[TEXT PROVIDED]:
******
AWS Well-Architected: Reliability and Availability

In part 1 of 6 in my latest series showcasing the six pillars of the AWS Well-Architected Framework, we take a look at the Reliability pillar. If you’d like to learn more about the other pillars of the Well-Architected Framework, check out the other blogs in this series via the links below.

What we will be covering

  1. AWS Well-Architected overview
  2. AWS Well-Architected: Reliability pillar deep dive
  3. Defining recovery objectives
  4. Defining availability terms
  5. Intersection of availability terms and recovery objectives
  6. Evaluating reliability requirements
  7. Architecture examples
  8. Architecting to requirements

Why we are learning this

  1. To help others understand how to design and implement architecture that aligns to availability and reliability requirements
  2. Using the AWS Well-Architected: Reliability pillar for guidance to build reliable infrastructure

How this will help me

You will:

  1. Be able to successfully define availability requirements
  2. Have a better understanding of the intersection of reliability and availability
  3. Have a better understanding of correct use of availability terms
  4. Be able to build effective solutions aligned to the AWS Well-Architected: Reliability pillar

AWS Well-Architected Overview

AWS Well-Architected is a framework comprising six “pillars” for building infrastructure with good practice in mind. 

By aligning architecture and infrastructure to the AWS Well-Architected Framework, customers can ensure their solutions are secure, reliable, efficient, sustainable, cost-effective and operationally supportable.

Aligning to the framework is not mandatory; however doing so creates good architecture and can help in making critical decisions and risk mitigation.

Comprised of six pillars of excellence:

  1. Security
  2. Reliability
  3. Operational excellence
  4. Performance efficiency
  5. Cost optimisation
  6. Sustainability

The AWS Well-Architected Wheel

The following infographic depicts the components and focus areas for each of the six pillars:

Well-Architected: Security

The Security pillar covers:

  1. Incident response
  2. Data protection
    • Encryption in flight
    • Encryption at rest
    • Data classification
  3. Infrastructure protection
    • Compute protection
    • Network protection
  4. Detective controls
    • Event management
    • Security awareness
  5. Identity Access Management (IAM)
    • Who should/can access solution
    • How they access solution

Well-Architected: Reliability

The Reliability pillar covers:

  1. Change management
  2. Monitoring
  3. Alerting
  4. Failure management*
    • Disaster recovery
    • Data backup
    • Resiliency
    • Resiliency testing
  5. Scaling to demand

*This is what we will cover in depth today

Well-Architected: Operational Excellence

The Operational Excellence pillar covers:

  1. Operational readiness
  2. Deployment methods
    • Automation at core
    • Integration methods
    • Workload insights
  3. Operate
    • Workload health
    • Operation health
    • Event response
    • Patching and upgrades
    • Inventory management
  4. Evolve
    • Operational evolution

Well-Architected: Performance Efficiency

The Performance Efficiency pillar covers:

  1. Selection of resources
    • Architecture choice (server/serverless)
******
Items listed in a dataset
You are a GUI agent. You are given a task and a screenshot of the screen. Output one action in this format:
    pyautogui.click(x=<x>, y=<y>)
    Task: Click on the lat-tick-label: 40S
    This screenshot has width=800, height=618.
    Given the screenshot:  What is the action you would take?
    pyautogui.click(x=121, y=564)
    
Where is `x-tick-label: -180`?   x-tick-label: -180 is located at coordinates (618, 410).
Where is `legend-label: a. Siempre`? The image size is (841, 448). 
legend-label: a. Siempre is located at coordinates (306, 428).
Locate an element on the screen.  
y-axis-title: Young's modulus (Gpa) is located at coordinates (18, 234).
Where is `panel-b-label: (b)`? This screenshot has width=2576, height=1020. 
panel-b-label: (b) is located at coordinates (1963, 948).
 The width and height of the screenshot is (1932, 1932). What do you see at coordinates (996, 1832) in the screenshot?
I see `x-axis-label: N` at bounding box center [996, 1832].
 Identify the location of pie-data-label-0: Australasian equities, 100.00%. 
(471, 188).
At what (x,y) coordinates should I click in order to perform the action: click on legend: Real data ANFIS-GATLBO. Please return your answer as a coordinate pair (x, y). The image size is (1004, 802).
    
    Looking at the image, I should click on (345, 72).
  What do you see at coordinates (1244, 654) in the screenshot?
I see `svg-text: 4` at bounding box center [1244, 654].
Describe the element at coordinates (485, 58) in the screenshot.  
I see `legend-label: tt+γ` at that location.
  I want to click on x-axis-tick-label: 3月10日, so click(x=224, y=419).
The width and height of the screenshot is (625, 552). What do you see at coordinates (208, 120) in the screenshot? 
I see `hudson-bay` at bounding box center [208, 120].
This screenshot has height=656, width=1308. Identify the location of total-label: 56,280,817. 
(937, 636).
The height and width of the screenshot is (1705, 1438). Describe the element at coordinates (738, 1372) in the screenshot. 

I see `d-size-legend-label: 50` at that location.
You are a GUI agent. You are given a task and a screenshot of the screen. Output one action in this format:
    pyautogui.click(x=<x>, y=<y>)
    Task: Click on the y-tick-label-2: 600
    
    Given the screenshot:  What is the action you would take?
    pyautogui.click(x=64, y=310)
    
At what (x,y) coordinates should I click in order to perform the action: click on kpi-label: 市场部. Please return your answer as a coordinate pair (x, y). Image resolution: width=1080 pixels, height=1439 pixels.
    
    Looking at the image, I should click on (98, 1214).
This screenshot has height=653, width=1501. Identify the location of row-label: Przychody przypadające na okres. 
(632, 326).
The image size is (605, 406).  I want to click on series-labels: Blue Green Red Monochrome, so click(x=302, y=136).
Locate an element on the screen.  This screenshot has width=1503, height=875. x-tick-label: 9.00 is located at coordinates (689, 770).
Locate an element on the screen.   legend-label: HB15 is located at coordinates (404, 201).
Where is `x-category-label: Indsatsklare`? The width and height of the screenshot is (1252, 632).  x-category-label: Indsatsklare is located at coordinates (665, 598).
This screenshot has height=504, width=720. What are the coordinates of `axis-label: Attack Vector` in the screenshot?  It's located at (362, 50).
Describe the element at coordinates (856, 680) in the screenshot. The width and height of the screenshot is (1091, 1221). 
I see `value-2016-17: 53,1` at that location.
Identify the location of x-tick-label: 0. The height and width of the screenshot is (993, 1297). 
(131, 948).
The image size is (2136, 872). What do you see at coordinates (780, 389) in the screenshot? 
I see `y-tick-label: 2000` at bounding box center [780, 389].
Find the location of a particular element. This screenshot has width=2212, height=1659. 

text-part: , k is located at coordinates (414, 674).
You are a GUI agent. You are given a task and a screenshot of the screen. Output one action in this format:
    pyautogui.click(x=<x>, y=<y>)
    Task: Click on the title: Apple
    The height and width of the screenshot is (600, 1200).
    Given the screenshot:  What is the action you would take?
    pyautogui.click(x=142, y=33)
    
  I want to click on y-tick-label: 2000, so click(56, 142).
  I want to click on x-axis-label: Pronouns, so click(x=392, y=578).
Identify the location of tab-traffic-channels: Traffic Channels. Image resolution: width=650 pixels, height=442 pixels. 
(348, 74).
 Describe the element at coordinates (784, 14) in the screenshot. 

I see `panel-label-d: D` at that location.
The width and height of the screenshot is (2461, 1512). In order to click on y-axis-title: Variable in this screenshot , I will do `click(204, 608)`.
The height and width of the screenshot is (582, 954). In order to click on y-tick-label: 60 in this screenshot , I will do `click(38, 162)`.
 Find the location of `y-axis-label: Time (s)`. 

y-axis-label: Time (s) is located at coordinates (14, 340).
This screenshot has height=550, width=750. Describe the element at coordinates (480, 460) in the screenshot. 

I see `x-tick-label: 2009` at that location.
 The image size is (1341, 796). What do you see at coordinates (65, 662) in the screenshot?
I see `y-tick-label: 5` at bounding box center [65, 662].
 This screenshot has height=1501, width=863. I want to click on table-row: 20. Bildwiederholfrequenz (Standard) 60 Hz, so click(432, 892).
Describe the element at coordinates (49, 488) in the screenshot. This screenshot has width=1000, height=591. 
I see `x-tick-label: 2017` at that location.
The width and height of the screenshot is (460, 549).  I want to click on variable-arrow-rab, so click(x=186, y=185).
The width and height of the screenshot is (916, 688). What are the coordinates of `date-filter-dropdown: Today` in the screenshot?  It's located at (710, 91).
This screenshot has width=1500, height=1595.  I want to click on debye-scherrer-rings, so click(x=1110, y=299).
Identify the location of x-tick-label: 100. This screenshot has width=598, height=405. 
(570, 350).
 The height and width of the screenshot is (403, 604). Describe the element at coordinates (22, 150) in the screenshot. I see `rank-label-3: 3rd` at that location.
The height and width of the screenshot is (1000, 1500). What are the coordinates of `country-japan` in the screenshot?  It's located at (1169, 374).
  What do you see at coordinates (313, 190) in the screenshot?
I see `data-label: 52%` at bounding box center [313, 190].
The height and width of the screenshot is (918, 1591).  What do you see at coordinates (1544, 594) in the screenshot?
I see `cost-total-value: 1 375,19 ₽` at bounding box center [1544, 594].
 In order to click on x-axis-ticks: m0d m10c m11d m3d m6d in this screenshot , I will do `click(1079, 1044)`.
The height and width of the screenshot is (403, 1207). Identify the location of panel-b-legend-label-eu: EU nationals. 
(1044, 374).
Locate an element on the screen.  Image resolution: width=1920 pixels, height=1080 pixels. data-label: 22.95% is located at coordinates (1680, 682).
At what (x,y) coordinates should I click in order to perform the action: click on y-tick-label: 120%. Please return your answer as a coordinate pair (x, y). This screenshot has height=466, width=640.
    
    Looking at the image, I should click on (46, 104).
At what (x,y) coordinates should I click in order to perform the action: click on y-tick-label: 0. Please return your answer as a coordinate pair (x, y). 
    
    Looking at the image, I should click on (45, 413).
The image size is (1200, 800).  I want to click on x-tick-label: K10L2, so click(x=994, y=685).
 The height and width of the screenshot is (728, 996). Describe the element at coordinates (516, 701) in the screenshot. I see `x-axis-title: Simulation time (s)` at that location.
******
[WORK TO BE COMPLETED]:
Please name the Reliability pillar topic that the AWS Well-Architected article says it will cover in depth.

[ANSWER BELOW]:
Failure management